● **What to do**:
1. In the Ohio coronavirus update, how many Ohioans have started the vaccination process?
2. Translate this sentence from the Ohio coronavirus update into Spanish: "And if hospitalizations go below 2,500 for seven straight days, the curfew would end."

● **Text**:

────────────────────

Coronavirus in Ohio Thursday update: Over 4,100 new cases reported

Coronavirus

COLUMBUS (WCMH) — Gov. Mike DeWine provided several updates Thursday on the coronavirus pandemic and vaccination efforts in Ohio. You can watch him in the player above.

As of Feb. 4, a total of 910,847 (+4,120) cases have been reported in Ohio since the pandemic began, leading to 11,509 (+79) deaths and 47,110 (+237) hospitalizations. A total of 935,383 Ohioans have started the vaccination process.

On Jan. 27, the statewide curfew was moved, from 10 p.m. to 11 p.m., for the first time since it was enacted in November. DeWine said the curfew would remain at 11 p.m. for two weeks as the state monitors hospitalization rates for COVID-19. And he said Thursday that if numbers continue their recent downward trend that the curfew could be changed or even removed next week.

Under the state’s plan, if the number of confirmed COVID-19 hospitalizations is below 3,000 for seven straight days, the curfew would be moved back to midnight for two weeks. And if hospitalizations go below 2,500 for seven straight days, the curfew would end.

────────────────────

● **Stored data entries**:
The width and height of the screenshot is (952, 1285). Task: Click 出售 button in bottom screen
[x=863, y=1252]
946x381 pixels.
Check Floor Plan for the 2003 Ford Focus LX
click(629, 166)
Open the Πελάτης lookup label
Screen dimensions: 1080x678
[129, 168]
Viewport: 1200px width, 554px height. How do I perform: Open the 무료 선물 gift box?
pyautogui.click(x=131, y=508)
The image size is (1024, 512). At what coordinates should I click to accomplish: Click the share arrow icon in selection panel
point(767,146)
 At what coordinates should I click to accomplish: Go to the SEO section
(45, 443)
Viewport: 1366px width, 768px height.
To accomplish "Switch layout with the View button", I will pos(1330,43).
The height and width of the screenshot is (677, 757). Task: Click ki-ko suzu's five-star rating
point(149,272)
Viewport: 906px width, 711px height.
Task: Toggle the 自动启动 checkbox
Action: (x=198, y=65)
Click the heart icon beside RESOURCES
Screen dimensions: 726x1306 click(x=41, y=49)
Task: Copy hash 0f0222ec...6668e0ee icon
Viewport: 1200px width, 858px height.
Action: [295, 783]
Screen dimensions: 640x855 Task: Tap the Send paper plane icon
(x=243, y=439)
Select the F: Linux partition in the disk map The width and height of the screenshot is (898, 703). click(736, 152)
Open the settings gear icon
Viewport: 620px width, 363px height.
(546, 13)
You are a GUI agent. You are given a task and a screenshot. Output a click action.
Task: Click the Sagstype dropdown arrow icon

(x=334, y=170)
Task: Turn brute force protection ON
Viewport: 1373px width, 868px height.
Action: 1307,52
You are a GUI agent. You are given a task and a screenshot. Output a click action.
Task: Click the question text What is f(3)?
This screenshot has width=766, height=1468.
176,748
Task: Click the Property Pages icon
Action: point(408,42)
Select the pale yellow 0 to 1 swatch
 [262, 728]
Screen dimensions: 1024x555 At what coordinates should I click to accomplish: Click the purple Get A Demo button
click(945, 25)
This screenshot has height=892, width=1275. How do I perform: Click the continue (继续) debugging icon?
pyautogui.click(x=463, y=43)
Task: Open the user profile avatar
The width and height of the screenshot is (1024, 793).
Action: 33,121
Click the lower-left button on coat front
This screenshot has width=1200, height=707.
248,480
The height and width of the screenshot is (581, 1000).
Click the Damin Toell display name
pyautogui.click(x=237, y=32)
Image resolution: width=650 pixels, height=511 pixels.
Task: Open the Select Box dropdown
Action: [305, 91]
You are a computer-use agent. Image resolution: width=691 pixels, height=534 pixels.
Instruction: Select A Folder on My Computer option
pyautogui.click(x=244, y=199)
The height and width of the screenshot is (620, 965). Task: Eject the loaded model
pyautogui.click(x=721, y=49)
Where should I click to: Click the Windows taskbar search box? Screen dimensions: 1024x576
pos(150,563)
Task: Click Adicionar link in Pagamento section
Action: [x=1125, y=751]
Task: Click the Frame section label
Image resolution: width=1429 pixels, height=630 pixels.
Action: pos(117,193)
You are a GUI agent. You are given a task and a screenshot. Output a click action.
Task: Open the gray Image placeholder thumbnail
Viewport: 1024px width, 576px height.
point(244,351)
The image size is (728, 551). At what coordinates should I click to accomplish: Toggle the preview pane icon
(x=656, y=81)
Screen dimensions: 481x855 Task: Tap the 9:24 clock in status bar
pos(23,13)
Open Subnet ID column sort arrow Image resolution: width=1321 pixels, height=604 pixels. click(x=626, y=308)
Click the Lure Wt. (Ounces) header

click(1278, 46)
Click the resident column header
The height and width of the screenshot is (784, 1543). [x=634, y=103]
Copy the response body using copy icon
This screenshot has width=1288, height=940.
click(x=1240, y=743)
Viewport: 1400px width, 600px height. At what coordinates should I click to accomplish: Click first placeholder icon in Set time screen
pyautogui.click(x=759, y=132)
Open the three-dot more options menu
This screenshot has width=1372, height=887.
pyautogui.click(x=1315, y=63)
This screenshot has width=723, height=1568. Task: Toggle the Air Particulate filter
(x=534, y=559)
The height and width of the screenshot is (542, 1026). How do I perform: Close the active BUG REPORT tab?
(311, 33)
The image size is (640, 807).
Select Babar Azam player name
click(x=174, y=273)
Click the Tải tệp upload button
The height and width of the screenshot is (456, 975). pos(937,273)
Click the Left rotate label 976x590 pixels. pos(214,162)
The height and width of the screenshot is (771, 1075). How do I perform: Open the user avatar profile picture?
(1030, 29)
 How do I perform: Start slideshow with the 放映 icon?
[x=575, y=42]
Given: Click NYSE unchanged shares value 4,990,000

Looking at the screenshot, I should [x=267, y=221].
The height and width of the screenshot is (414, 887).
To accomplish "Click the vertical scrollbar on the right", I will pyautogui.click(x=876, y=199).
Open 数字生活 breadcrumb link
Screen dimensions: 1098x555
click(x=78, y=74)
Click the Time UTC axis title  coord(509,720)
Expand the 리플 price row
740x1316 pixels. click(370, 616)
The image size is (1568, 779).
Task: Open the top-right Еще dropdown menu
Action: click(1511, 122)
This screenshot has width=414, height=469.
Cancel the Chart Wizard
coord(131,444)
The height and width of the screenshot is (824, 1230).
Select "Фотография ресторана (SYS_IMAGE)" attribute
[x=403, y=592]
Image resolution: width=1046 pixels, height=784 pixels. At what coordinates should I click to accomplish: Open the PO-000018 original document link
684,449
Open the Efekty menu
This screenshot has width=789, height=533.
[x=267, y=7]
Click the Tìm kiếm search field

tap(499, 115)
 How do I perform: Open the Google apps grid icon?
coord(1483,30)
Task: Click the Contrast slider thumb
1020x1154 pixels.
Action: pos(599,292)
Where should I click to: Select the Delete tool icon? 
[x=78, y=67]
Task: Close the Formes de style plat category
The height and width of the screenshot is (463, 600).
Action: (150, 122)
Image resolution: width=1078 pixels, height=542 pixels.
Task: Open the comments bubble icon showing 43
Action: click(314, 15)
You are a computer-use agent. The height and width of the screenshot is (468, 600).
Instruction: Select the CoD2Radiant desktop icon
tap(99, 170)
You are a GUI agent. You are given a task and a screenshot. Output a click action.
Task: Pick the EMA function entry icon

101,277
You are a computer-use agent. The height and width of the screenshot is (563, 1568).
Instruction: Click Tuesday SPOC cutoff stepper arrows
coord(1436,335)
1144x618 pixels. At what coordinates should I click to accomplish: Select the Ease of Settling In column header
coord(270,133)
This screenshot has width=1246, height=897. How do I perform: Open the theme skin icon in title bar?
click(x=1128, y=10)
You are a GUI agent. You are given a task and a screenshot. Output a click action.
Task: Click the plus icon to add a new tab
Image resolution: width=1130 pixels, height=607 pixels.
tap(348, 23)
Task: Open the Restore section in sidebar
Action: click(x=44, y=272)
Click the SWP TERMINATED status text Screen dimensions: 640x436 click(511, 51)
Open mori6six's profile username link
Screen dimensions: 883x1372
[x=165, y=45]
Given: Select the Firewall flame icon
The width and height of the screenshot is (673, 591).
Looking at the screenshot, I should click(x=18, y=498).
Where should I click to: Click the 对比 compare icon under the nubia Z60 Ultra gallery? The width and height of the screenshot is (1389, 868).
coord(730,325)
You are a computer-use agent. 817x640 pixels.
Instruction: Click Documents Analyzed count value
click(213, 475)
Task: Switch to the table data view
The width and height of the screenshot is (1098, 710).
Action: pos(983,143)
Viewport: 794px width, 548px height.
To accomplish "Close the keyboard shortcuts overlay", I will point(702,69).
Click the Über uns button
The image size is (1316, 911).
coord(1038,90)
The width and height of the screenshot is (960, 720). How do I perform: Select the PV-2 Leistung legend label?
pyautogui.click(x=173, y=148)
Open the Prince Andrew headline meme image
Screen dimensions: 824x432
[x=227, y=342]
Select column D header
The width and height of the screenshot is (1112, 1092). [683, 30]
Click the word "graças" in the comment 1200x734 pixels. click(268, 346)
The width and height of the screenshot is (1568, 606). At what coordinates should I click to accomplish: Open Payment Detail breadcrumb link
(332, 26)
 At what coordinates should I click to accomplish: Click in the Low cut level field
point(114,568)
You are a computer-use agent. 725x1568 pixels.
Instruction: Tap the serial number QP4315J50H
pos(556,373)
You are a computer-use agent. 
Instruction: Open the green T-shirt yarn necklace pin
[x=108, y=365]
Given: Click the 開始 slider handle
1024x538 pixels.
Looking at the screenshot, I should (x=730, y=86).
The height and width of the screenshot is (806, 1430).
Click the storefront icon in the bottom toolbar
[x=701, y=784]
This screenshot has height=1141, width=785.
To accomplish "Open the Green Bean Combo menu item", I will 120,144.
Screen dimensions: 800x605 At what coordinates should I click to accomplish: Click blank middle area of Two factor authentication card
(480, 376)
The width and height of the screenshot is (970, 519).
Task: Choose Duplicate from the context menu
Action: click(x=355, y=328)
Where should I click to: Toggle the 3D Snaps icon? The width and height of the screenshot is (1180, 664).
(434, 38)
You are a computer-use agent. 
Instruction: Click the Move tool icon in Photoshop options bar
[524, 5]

────────────────────

● **Answers per task**:
1. A total of 935,383 Ohioans have started the vaccination process.

2. Y si las hospitalizaciones bajan de 2500 durante siete días consecutivos, el toque de queda terminaría.